_What the exercise asks_: Please transcribe the records precisely; pictures stay out of your copy.

***** Material to process

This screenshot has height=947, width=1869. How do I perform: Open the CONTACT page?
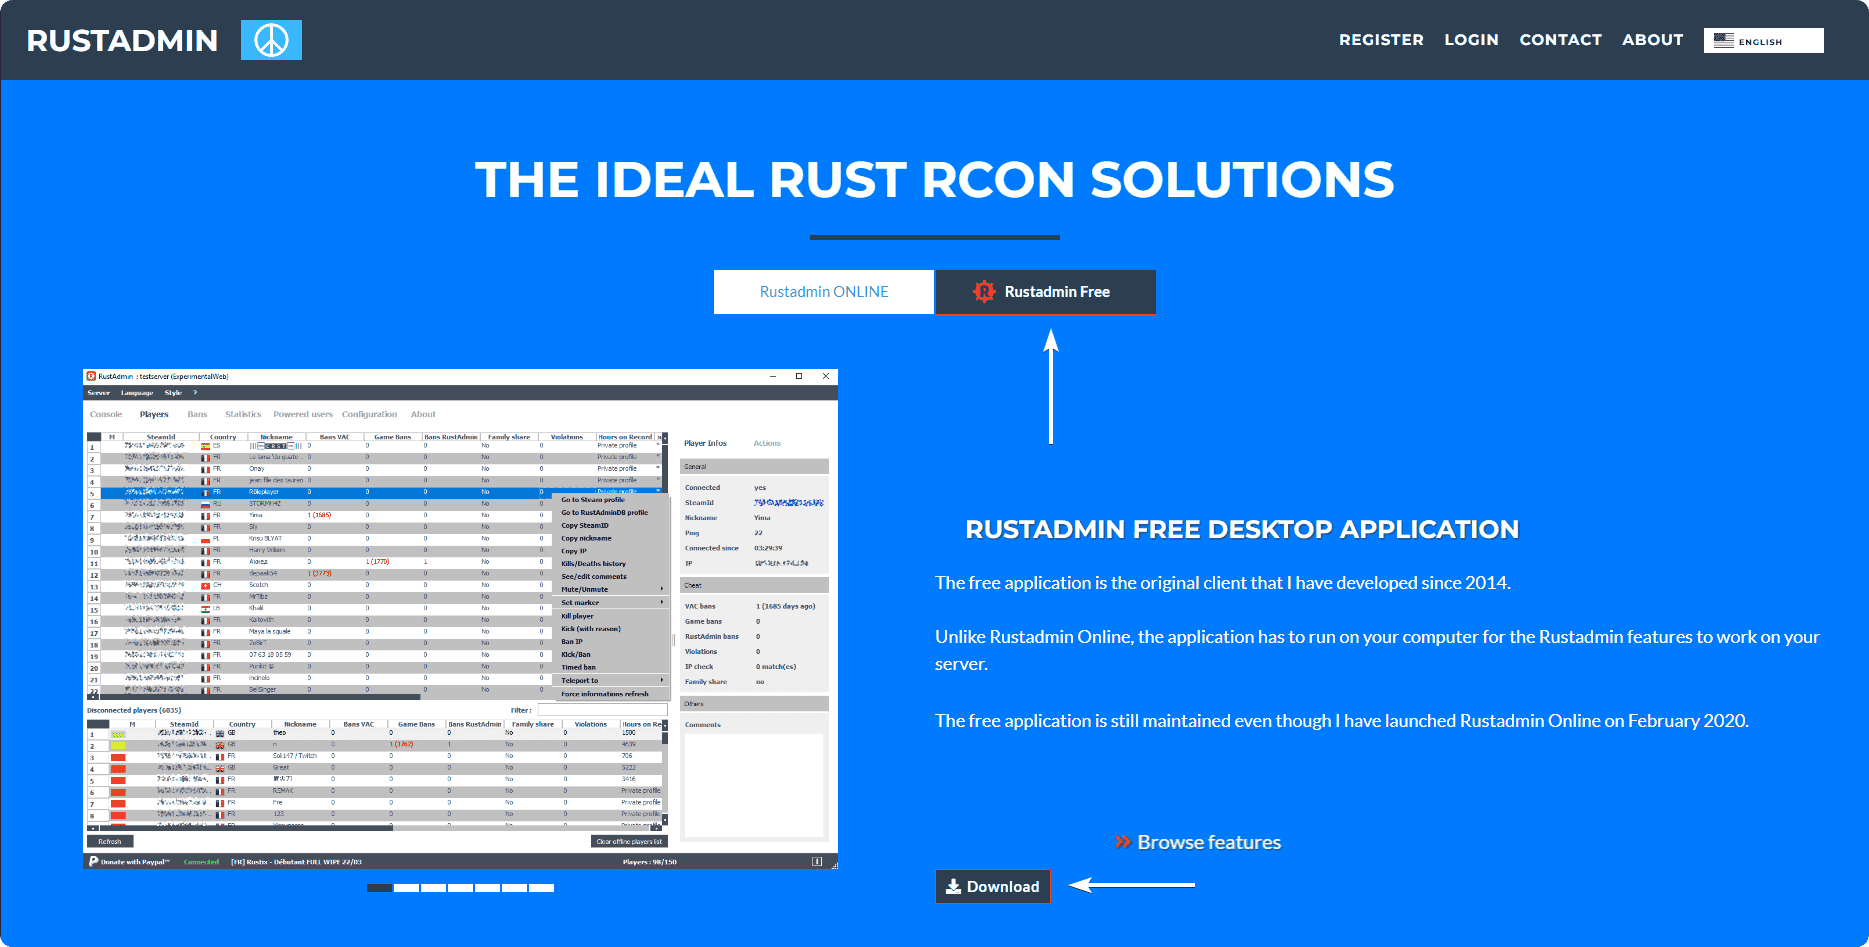click(x=1560, y=40)
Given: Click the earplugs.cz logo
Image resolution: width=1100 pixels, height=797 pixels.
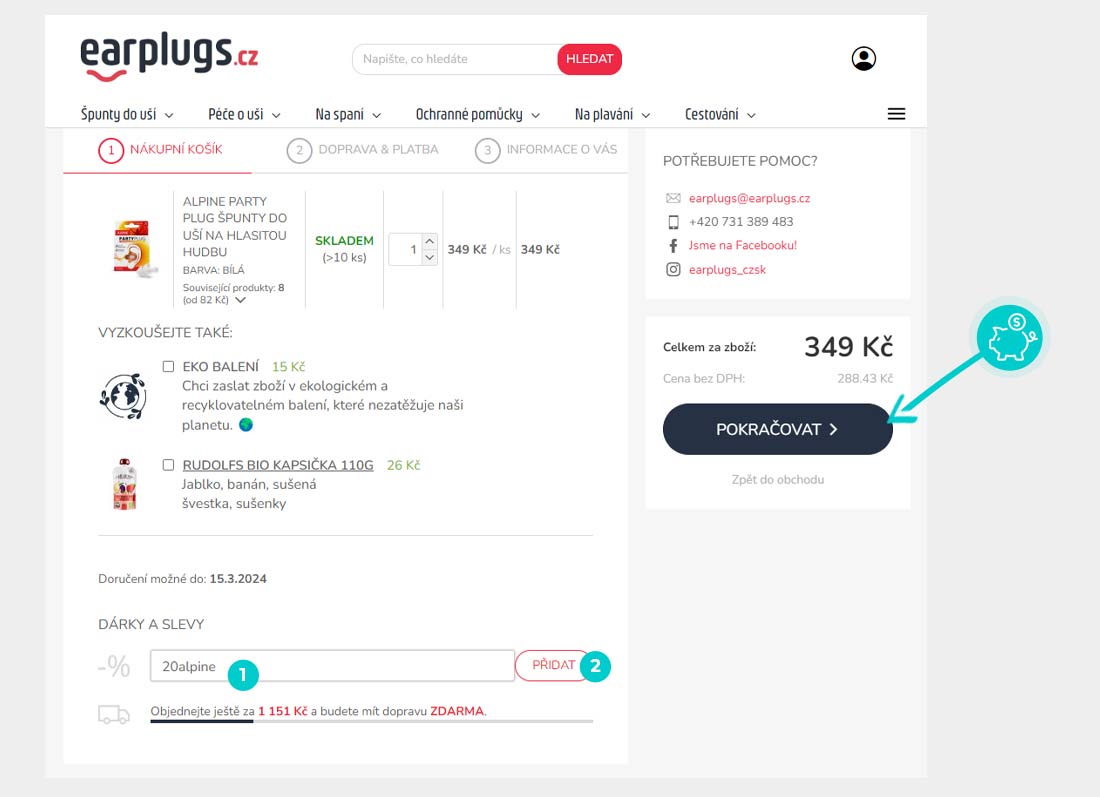Looking at the screenshot, I should 169,56.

**********

_Response box_:
This screenshot has height=947, width=1869. How do I perform: Open the CONTACT page?
click(x=1560, y=40)
Given: Click the earplugs.cz logo
Image resolution: width=1100 pixels, height=797 pixels.
Looking at the screenshot, I should 169,56.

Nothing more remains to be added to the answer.